To the Editor:

We thank Fujimoto et al. for probing the correlation of intraoperative end-tidal carbon dioxide (EtCO2) with the risk of postoperative nausea and vomiting (PONV) in patients undergoing gynecological surgery [1]. We have some comments.

First, considerable evidence illustrated that a vast array of perioperative factors contribute to the incidence of PONV. We appreciate that the authors have already balanced a battery of crucial factors.

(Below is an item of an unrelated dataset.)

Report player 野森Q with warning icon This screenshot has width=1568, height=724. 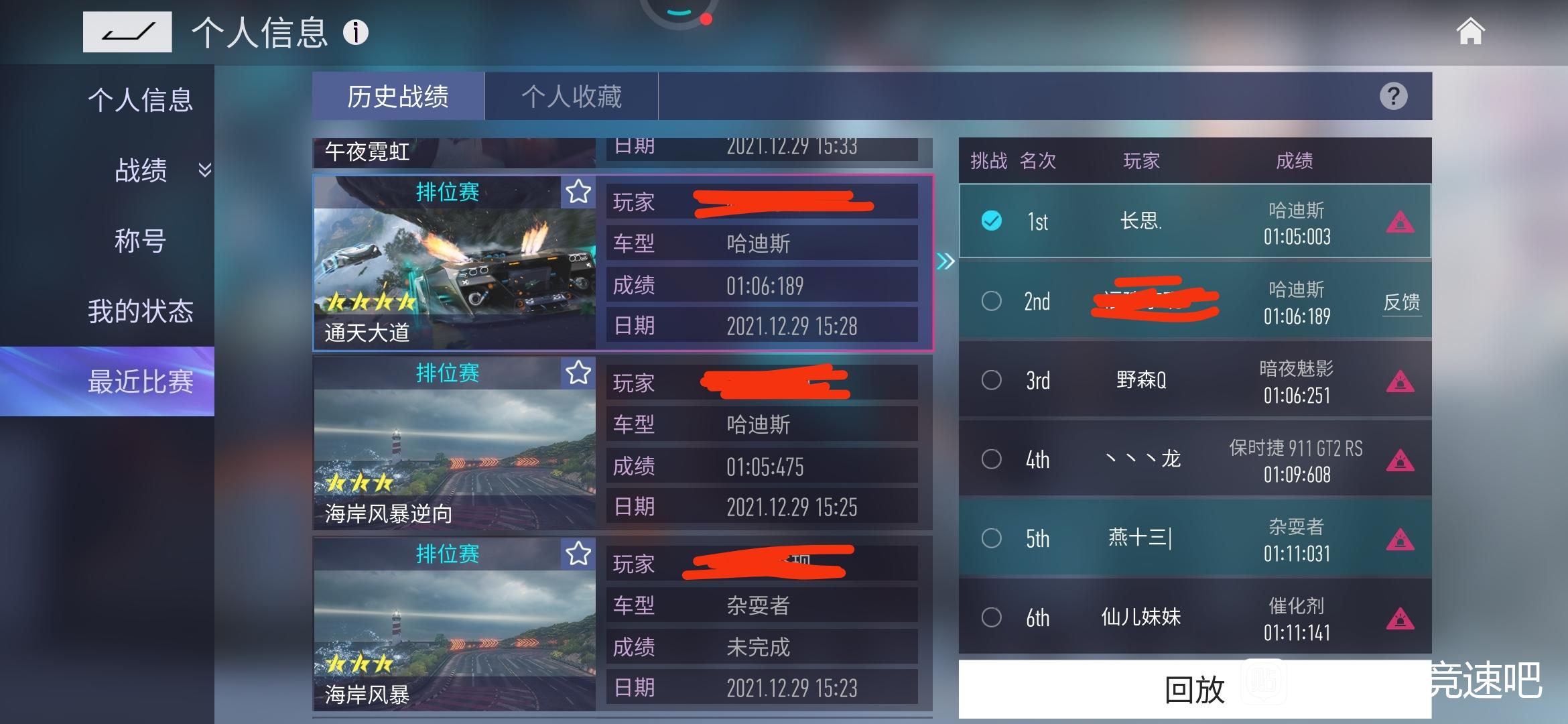point(1400,381)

However, we argue that they may miss some important influencing ones, including type and dose of antiemetics (e.g. 5HT3 antagonists), pain, history of PONV and motion sickness (the authors have acknowledged these limitations) [2, 3]. Second, area under the curve (AUC) of the lowest EtCO2 was only 0.61 with the best cutoff value of 32 mmHg in patients with PONV; however, it seemed that the authors did not provide detailed information on its sensitivity and specificity. Therefore, EtCO2 might not be an ideal indicator for predicting the incidence of PONV. The conclusion of the current study could be more convincible by addressing aforementioned considerations.

In all, we thank the authors for providing us a new potential predictor of PONV though some issues still needs to be answered, as well as urging us to seek effective predicting models to identify high risk patients. Additionally, the optimal strategy with bundled care should be suggested in the prevention and treatment of PONV.